In Barcelona, a major push for contactless payment adoption

La Caixa, Spain's largest savings bank, has begun rolling out contactless payment systems across Barcelona in an effort to speed up transactions and bring the bustling, centuries-old city into the future.
Working in conjunction with Visa Europe, the third-largest financial entity in the country hopes that it can foster rapid adoption of the technology, offering it as a feature on 1 million cards and installing readers on 15,000 point-of-sale terminals and 500 ATMs beginning this month.
Their hope: that Barcelona becomes "the first major European city to use an extensive contactless payment system at shops and ATMs," it says. Despite the qualifiers, it's an aggressive goal.
It's also a step in preparation of broader adoption of near-field communications, or NFC, technology, which smartphones use to transmit information -- including mobile payments -- within a limited range.
The project is expected to take two months to deploy to 50 percent of La Caixa's customers, with the rest coming online by the end of the year.

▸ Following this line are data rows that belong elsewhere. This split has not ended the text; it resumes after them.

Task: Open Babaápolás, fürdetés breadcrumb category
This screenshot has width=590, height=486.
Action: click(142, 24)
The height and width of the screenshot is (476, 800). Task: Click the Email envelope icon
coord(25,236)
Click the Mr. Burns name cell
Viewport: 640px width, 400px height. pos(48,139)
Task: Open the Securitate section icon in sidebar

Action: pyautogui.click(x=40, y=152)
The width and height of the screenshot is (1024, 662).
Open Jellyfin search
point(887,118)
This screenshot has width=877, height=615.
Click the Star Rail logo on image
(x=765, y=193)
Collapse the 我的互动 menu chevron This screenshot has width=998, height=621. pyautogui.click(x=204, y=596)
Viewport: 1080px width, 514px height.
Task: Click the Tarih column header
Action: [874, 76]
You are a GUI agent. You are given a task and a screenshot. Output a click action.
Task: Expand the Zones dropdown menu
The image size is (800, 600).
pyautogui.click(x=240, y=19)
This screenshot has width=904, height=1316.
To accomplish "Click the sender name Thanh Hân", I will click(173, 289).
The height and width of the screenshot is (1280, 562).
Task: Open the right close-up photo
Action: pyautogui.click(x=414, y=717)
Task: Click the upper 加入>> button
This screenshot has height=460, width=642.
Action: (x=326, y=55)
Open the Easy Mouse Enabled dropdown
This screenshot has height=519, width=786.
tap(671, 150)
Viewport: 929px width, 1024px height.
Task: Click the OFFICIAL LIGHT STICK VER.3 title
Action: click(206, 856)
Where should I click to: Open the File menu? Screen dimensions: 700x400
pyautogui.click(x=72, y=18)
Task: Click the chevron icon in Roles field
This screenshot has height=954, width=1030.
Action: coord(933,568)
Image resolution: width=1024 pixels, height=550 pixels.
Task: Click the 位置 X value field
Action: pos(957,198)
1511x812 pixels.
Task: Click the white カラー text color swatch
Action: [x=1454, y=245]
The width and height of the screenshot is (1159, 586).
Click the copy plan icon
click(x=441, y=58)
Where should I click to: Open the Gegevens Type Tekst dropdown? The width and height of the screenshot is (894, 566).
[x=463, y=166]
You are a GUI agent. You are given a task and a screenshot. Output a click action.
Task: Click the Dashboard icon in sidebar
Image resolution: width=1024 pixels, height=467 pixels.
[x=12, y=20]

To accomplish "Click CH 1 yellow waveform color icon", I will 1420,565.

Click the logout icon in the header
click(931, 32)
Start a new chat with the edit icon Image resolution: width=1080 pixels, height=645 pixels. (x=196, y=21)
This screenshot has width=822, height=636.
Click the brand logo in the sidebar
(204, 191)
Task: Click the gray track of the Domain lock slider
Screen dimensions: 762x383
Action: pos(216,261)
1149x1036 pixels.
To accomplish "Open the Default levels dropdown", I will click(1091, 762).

The question is whether Barcelona's rich and diverse collection of small businesses -- from restaurants and cafes to newsstands and retail shops -- will sign on. La Caixa's hope is that those business owners with the largest number of daily transactions will see mobile payments as a faster way to do more business, instead of a new avenue for Visa to take a cut of their profits. (No PIN number will be required for purchases under €20, or about US$26.)
Visa Europe aims to have issued 45 million contactless cards in Europe by the end of 2012.